‘That genocide was committed in Srebrenica is not a matter of opinion, it is a historical fact,’ says the Council of Europe rights chief
Council of Europe Commissioner for Human Rights Dunja Mijatovic demanded on Tuesday that July 11 be designated as an official International Day of Remembrance for the victims of the Srebrenica Genocide.
Mijatovic’s remarks came in a written and video statement on the 28th anniversary of the Srebrenica genocide in which more than 8,000 Bosnian Muslim men and boys were killed by Serb forces in 1995.
“That a genocide was committed in Srebrenica is not a matter of opinion, it is a historical fact, legally established by the International Criminal Tribunal for the former Yugoslavia, the International Court of Justice, and domestic courts,” said Mijatovic.
According to her, many people are unaware of the genocide, and some even deny it.
“This is an insult to the victims and a serious threat to justice and peace in the region. This culture of genocide denial must be eradicated.

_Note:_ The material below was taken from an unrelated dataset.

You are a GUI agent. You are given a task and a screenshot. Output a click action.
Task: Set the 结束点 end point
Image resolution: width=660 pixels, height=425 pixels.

“In the face of widespread denial of the Srebrenica genocide, it is high time for the international community to stop looking the other way. Establishing a day of remembrance would show that the international community stands on the side of the truth and in solidarity with the survivors and families of the victims,” said Mijatovic.
In July 1995, Srebrenica was besieged by Serb forces who were trying to wrest territory from Bosnian Muslims and Croats to form a state.
The UN Security Council declared Srebrenica a “safe area” in the spring of 1993. However, Serb troops led by Gen. Ratko Mladic — who was later found guilty of war crimes, crimes against humanity, and genocide — overran the UN zone.
Dutch troops failed to act as Serb forces occupied the area, killing 2,000 men and boys in a single day on July 11.
About 15,000 Srebrenicans fled to the surrounding mountains, but Serb troops hunted down and killed 6,000 more people.
The bodies of the victims of the genocide were found in 570 different parts of the country.
In 2007, the International Court of Justice in The Hague ruled that genocide had been committed in Srebrenica.
On June 8, 2021, UN tribunal judges upheld in a second-instance trial a verdict sentencing Mladic to life in prison for genocide, persecution, crimes against humanity, extermination, and other war crimes in Bosnia and Herzegovina.